## TASK DESCRIPTION
The entries below should be copied exactly and completely.

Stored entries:
== Segment start ==
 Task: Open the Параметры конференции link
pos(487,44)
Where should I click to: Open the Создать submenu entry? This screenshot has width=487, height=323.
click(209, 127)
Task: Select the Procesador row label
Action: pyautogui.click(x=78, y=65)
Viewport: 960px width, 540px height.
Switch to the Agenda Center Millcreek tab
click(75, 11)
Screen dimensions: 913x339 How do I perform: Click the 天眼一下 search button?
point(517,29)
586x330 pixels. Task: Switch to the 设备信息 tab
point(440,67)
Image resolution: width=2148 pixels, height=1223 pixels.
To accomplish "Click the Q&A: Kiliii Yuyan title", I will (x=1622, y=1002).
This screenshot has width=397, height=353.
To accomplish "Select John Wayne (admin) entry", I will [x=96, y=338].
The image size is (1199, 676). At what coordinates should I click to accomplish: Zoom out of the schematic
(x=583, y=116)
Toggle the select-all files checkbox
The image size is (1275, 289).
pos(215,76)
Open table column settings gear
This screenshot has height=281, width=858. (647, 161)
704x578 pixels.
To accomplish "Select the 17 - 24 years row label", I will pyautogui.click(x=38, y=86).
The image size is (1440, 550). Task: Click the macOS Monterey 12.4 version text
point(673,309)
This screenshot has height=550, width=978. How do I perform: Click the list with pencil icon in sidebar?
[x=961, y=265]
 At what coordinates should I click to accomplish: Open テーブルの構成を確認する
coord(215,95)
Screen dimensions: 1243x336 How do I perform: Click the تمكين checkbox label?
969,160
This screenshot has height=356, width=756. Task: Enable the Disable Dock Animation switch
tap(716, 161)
== Segment end ==
## RESULT FOR THIS TASK
 Task: Open the Параметры конференции link
pos(487,44)
Where should I click to: Open the Создать submenu entry? This screenshot has width=487, height=323.
click(209, 127)
Task: Select the Procesador row label
Action: pyautogui.click(x=78, y=65)
Viewport: 960px width, 540px height.
Switch to the Agenda Center Millcreek tab
click(75, 11)
Screen dimensions: 913x339 How do I perform: Click the 天眼一下 search button?
point(517,29)
586x330 pixels. Task: Switch to the 设备信息 tab
point(440,67)
Image resolution: width=2148 pixels, height=1223 pixels.
To accomplish "Click the Q&A: Kiliii Yuyan title", I will (x=1622, y=1002).
This screenshot has width=397, height=353.
To accomplish "Select John Wayne (admin) entry", I will [x=96, y=338].
The image size is (1199, 676). At what coordinates should I click to accomplish: Zoom out of the schematic
(x=583, y=116)
Toggle the select-all files checkbox
The image size is (1275, 289).
pos(215,76)
Open table column settings gear
This screenshot has height=281, width=858. (647, 161)
704x578 pixels.
To accomplish "Select the 17 - 24 years row label", I will pyautogui.click(x=38, y=86).
The image size is (1440, 550). Task: Click the macOS Monterey 12.4 version text
point(673,309)
This screenshot has height=550, width=978. How do I perform: Click the list with pencil icon in sidebar?
[x=961, y=265]
 At what coordinates should I click to accomplish: Open テーブルの構成を確認する
coord(215,95)
Screen dimensions: 1243x336 How do I perform: Click the تمكين checkbox label?
969,160
This screenshot has height=356, width=756. Task: Enable the Disable Dock Animation switch
tap(716, 161)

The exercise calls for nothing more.